No hace falta apellidarse Bond, tener un esmoquin, trabajar en una embajada o ser un escurridizo camaleón al estilo de Paesa. El espionaje está al alcance de cualquiera. Lo practican los vecinos de su edificio y de su barrio, los compañeros de trabajo que acceden a vigilar a los demás, a cambio de los beneficios con los que le paga un jefe inseguro, y los hackers informáticos que fabrican troyanos y sofisticados programas capaces de robar datos de ordenadores ajenos. Todos y cada uno de ellos saben que la información es poder y que casi siempre existe un desliz, un fallo o un secreto, con el que quitarse en medio a un molesto adversario o con el que ganarse una pasta gansa libre de impuestos. Para ejercer el espionaje tampoco hace falta manejar idiomas con soltura, tener un físico determinado, saber escribir al revés, comprarse una cámara camuflada en el bolígrafo ni haber hecho un curso en la UNED. Es suficiente con carecer de escrúpulos, poseer ambición, tener habilidad para pasar desapercibido o sonsacar respuestas, con saber mirar y escuchar o con utilizar estratégicamente un buen par de tetas y los viejos mecanismos de seducción. Esas cualidades son utilizadas a diario por los espías sin carnet profesional y también por los profesionales que, desde hace siglos, son contratados por los servicios de inteligencia después de haberlos captado en la calle o a través de anuncios de trabajo en la prensa.
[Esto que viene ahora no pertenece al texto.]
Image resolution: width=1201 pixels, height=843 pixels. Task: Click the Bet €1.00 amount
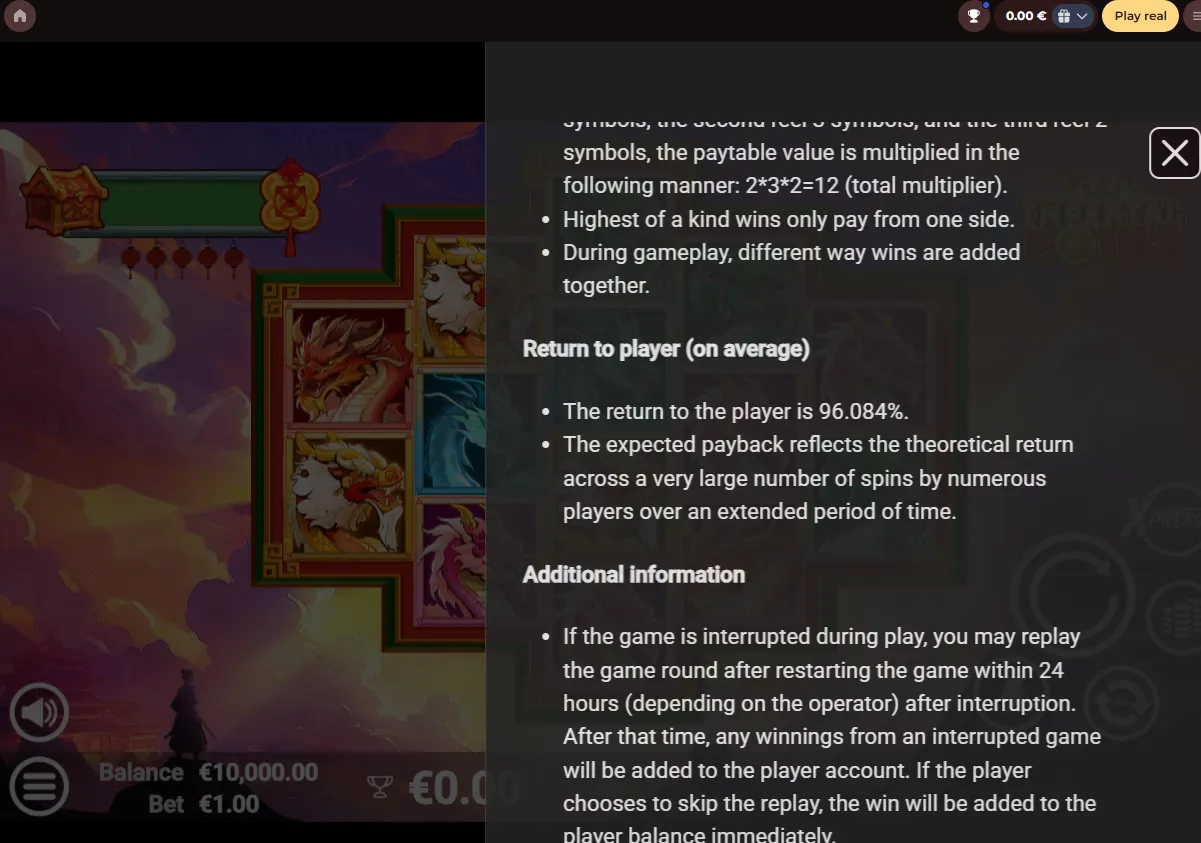(204, 804)
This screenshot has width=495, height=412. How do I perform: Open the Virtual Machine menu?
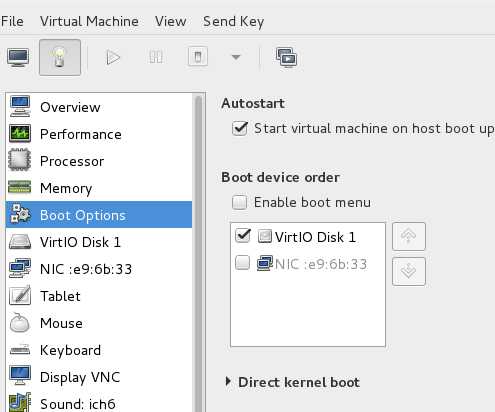89,21
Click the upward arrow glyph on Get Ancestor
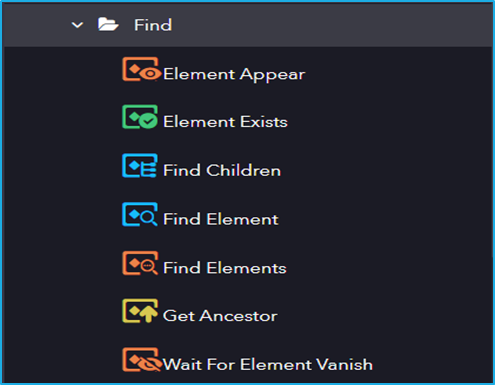Image resolution: width=495 pixels, height=385 pixels. click(148, 314)
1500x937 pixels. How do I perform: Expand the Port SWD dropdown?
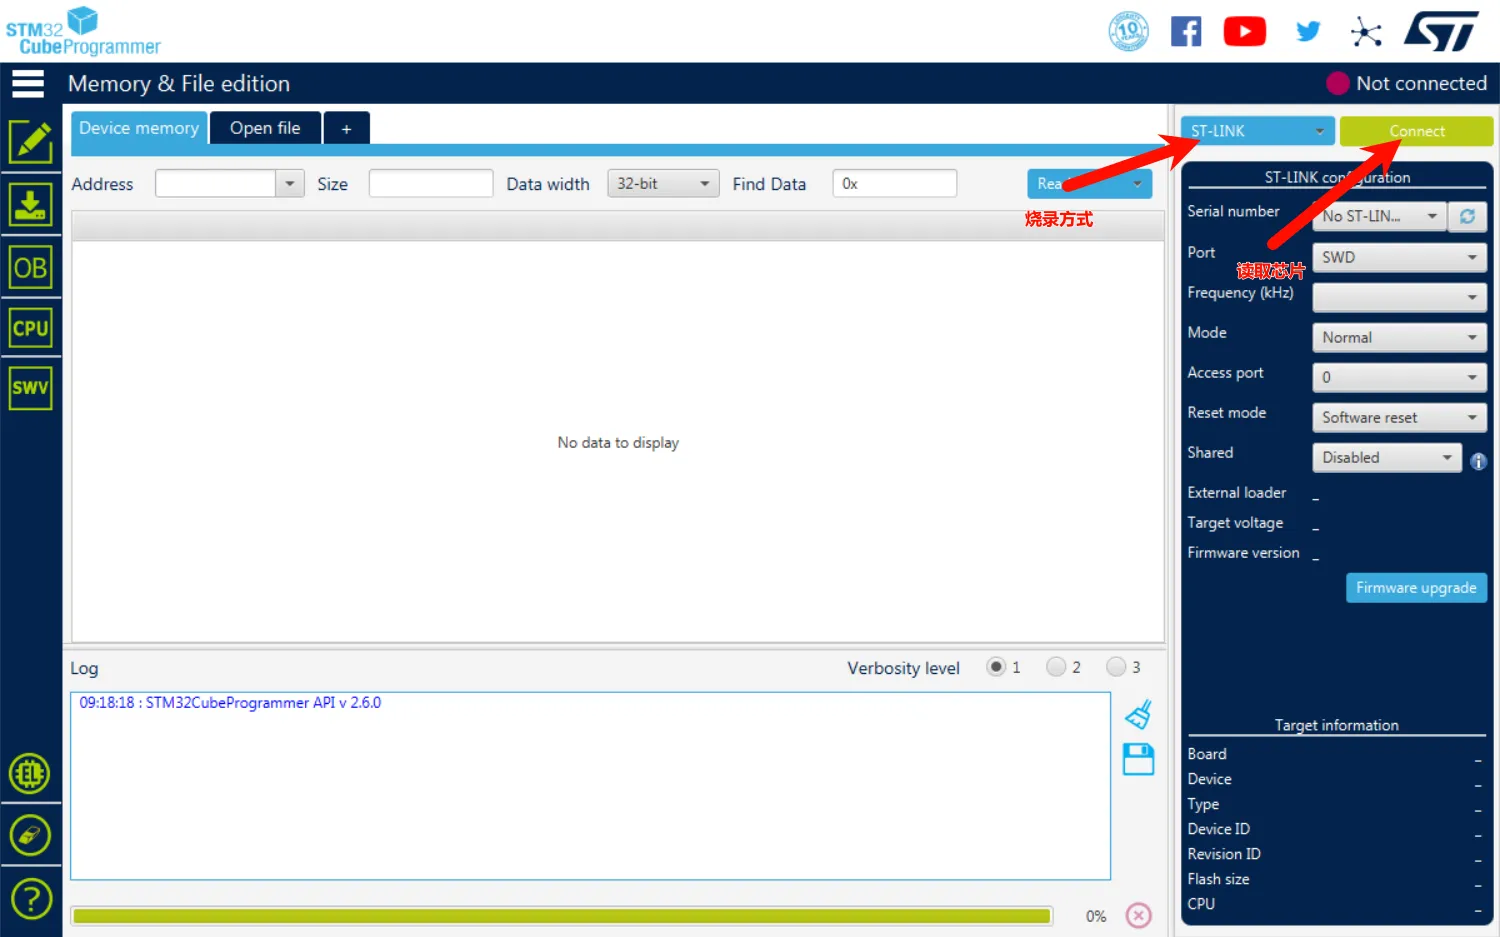click(1398, 257)
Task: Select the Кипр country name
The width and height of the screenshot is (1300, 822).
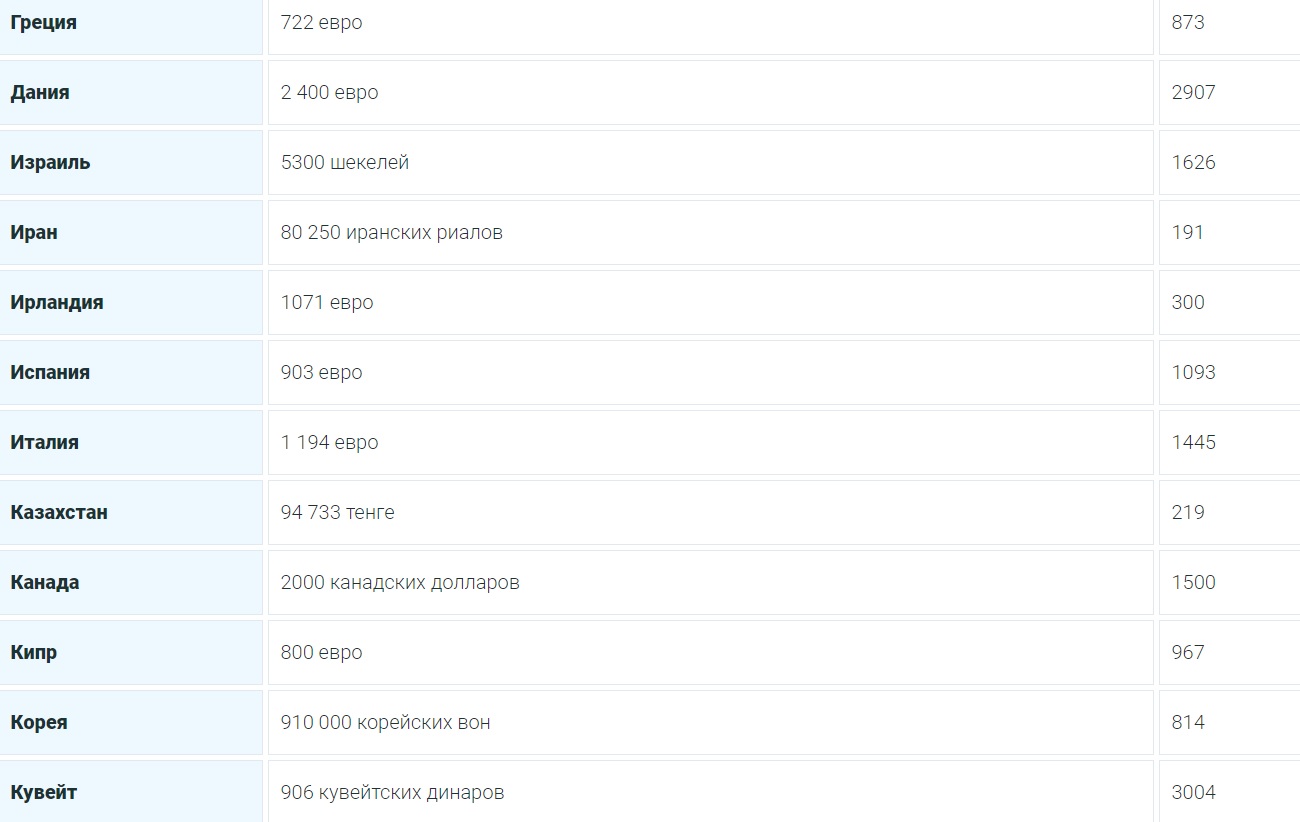Action: tap(34, 652)
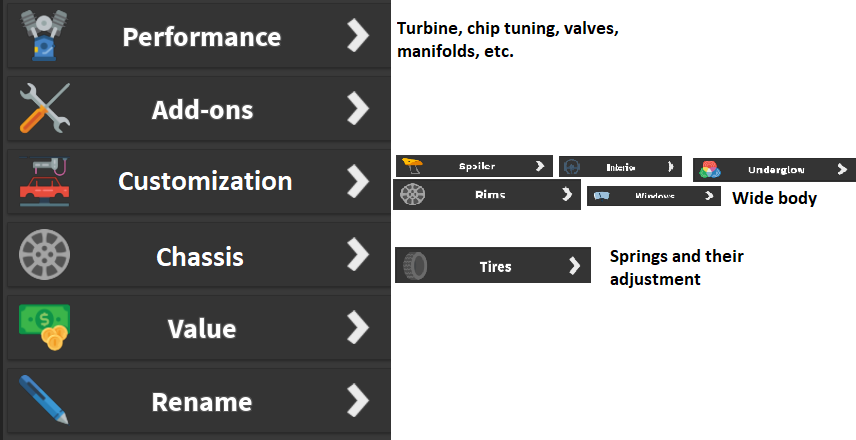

Siempre ha sido así, aunque el cine y la literatura nos hayan popularizado a unos espías con glamour y a otros con aspecto anodino e inteligencia de ajedrecista.

Los espías profesionales han estado vinculados a la política desde tiempos antiguos, aunque hubo que esperar a las nuevas tecnologías para que su labor se volviese más oscura, más fácil, más a salvo de acabar con un tiro en la nuca o frente a la severidad de la ley, acusados de espiar asuntos diplomáticos, movimientos comerciales, acuerdos empresariales, decisiones militares o la conducta de los miembros más molestos del partido contrario. En los últimos años se han conocido llamativos casos como la supuesta orden de Chirac y de Villepin de espiar a Sarkozy, entonces Ministro de interior, y el de un parlamentario musulmán del partido laborista al que siguió Scotland Yard. En España fue célebre el del coronel Perote por llevarse de extranjis grabaciones telefónicas secretas de banqueros y políticos y, hace un año, el escándalo sobre el presunto espionaje practicado por las tropas de Esperanza Aguirre al consejero de justicia y miembro de su gobierno regional por ser simpatizante de Rajoy en los tesos días del congreso del partido. Por tanto no es extraño que aparezca una nueva trama, cuando más encarnizado está el desencuentro de familias que luchan por desbancar a Rajoy de la dirección del partido. Otra cosa muy distinta es que el espionaje made in Manuel Vázquez o Ibáñez (padres de Anacleto y de Mortadelo y Filemón) sea una nueva contribución a la patética imagen que continua dando nuestra política, contaminada por la corrupción, por las barriobajeras agresiones en las disputas parlamentarias y con la tendencia a parecer modelos del couché en lugar de políticos preocupados por la realidad, entre otras conductas que hacen que la política se parezca cada vez más a los deplorables programas del corazón. A este paso y con la crisis que asola al escaso periodismo serio, sería un éxito asegurado publicar un Hola o un Semana de la política. Si algún magnate editor se lo piensa, que lo haga con cuidado; puede que lo estén espiando.